Doing Qualitative Research
Collaborate
Collaborate – Think Critically: Learn from researchers who have been in your shoes – use their examples and experiences to explore how their ‘lessons learned’ can improve your own research approach. Take it one step further with additional thought-provoking questions online.
23.1 Overcoming panic
Talk to colleagues about their experiences of writing up their data analysis. Did they experience any fear or anxiety and how did they overcome obstacles during this process?
How would you respond to these challenges in your own writing up, and how could you change your approach to data analysis where necessary?
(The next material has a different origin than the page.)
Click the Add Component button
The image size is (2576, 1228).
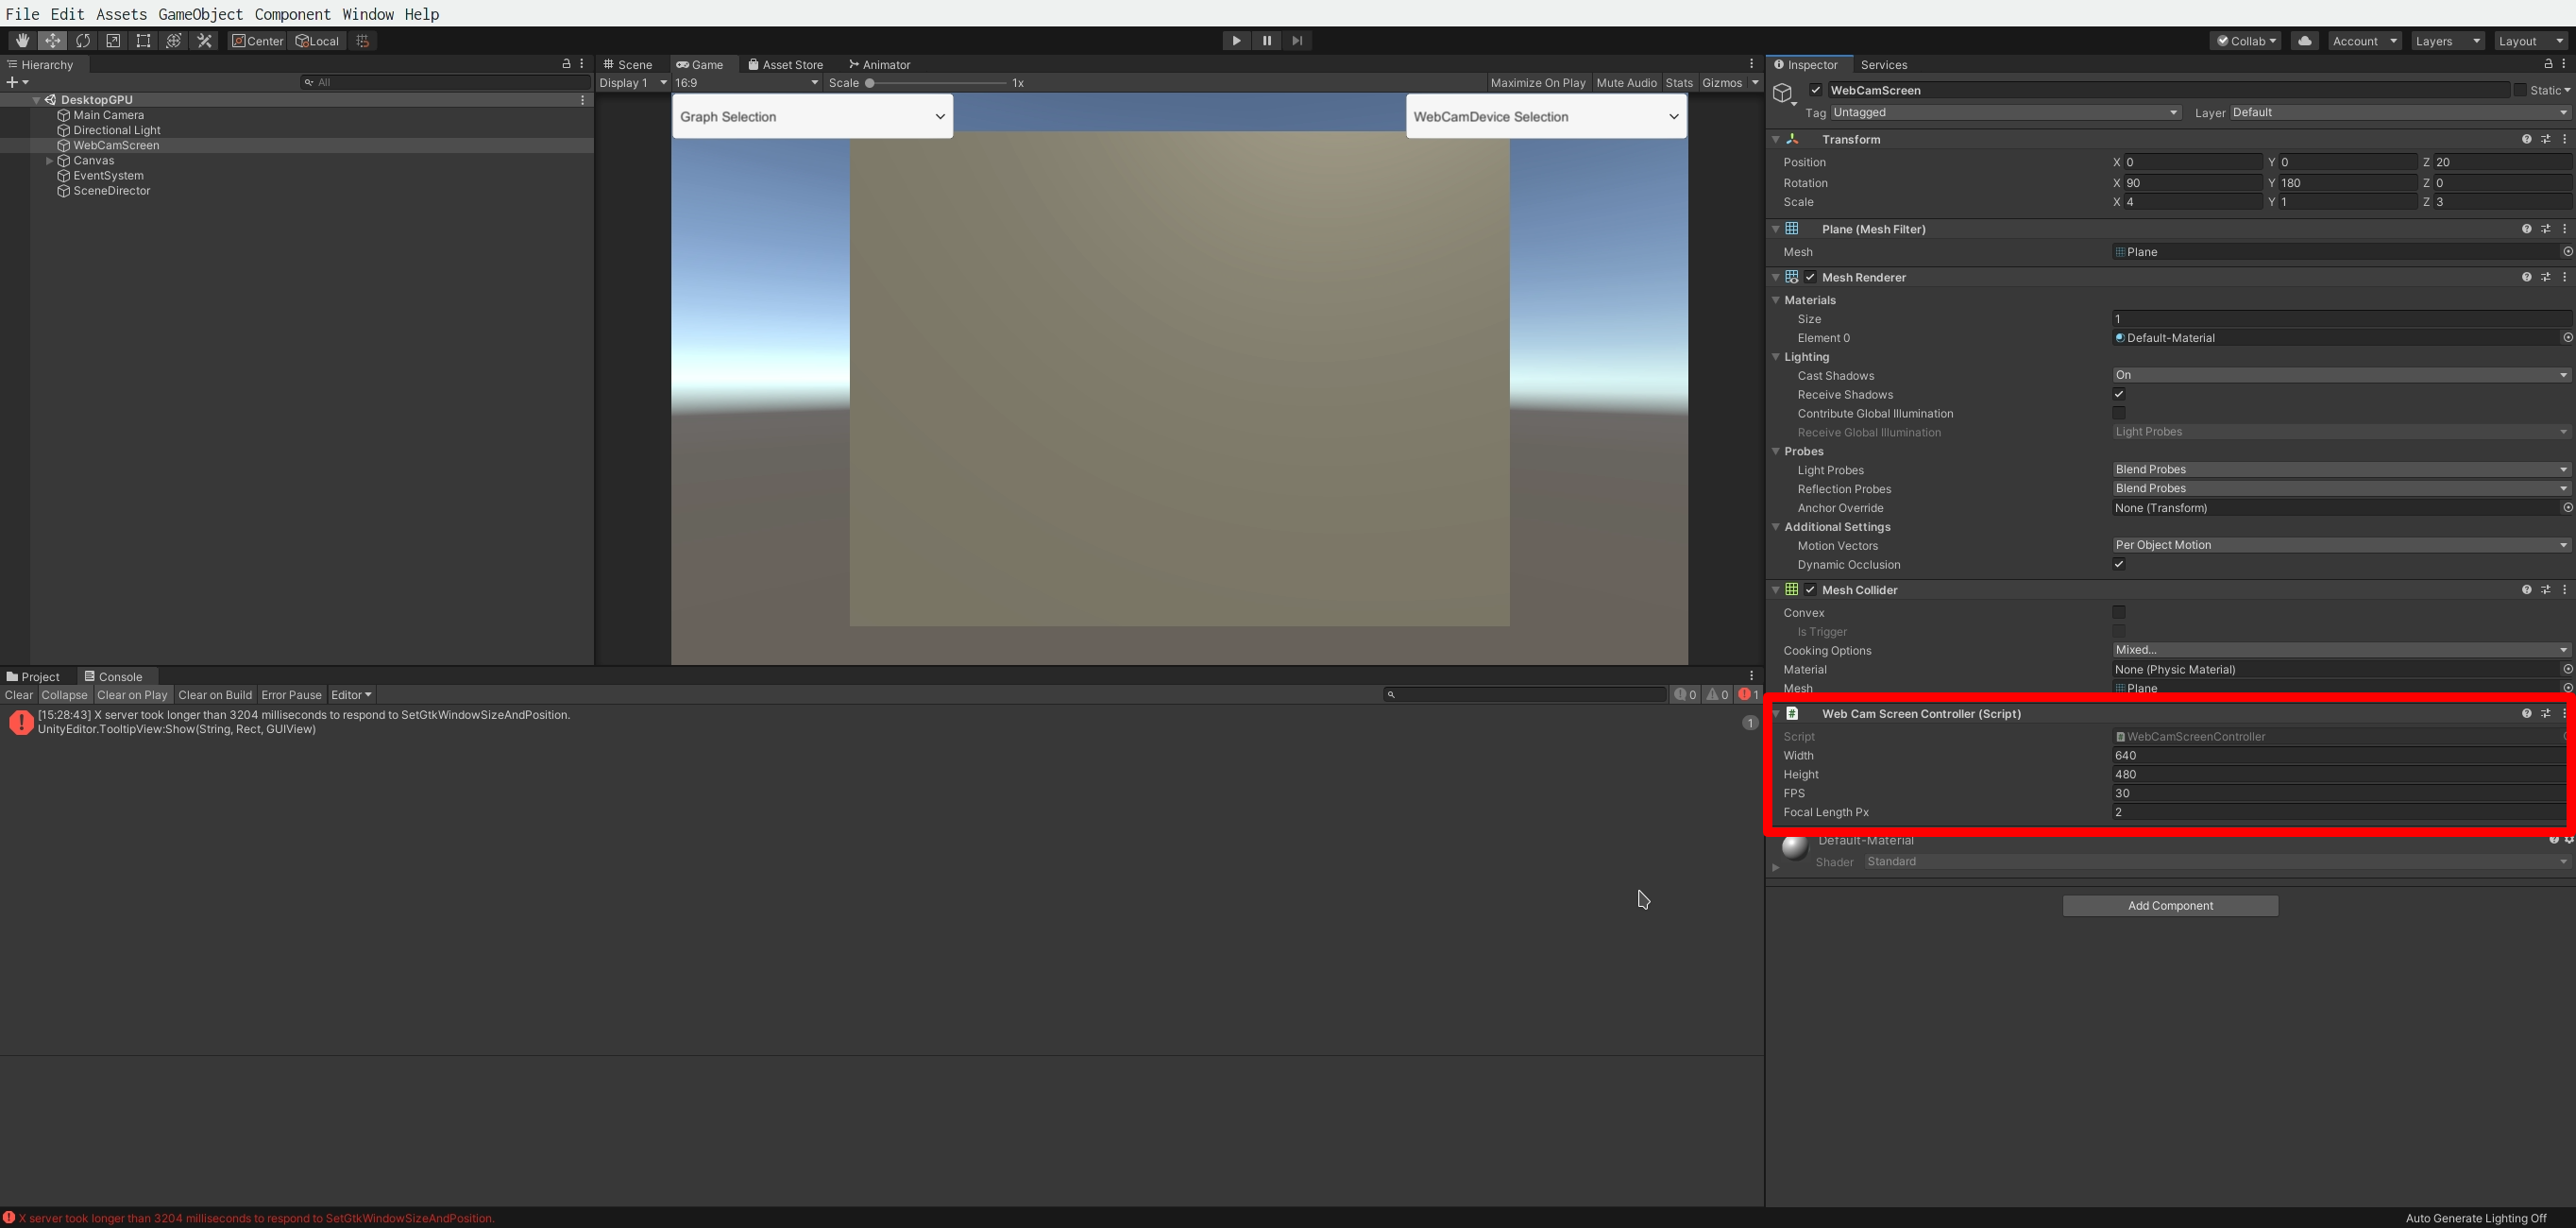point(2169,905)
23.2 The redrafting process
Sally and Kay used the redrafting process to better support their argument and highlight the main findings of their research. How will you decide what is central and what is peripheral to your argument?
Like Kay, will you make decisions on what to cut based on what is most ‘distinctively original’ in your research? Like Sally, can you compress or combine chapters that are more peripheral to your argument?
23.3 Telling a Story
Harry Wolcott has written about ‘the two most powerful ideas I have about writing’: ‘you must think through how you plan to reveal your story – the sequence you will follow – and you must have something down on paper before you will ever have an opportunity to work with it’.
What kind of story do you plan to tell through your data analysis and why? Like David’s case study, would a mystery story suit your research project best, or would an analytical or hypothesis story be more appropriate?
Try drafting some short summaries of your research following different narrative structures, and show them to a colleague Which do they think is most effective and why?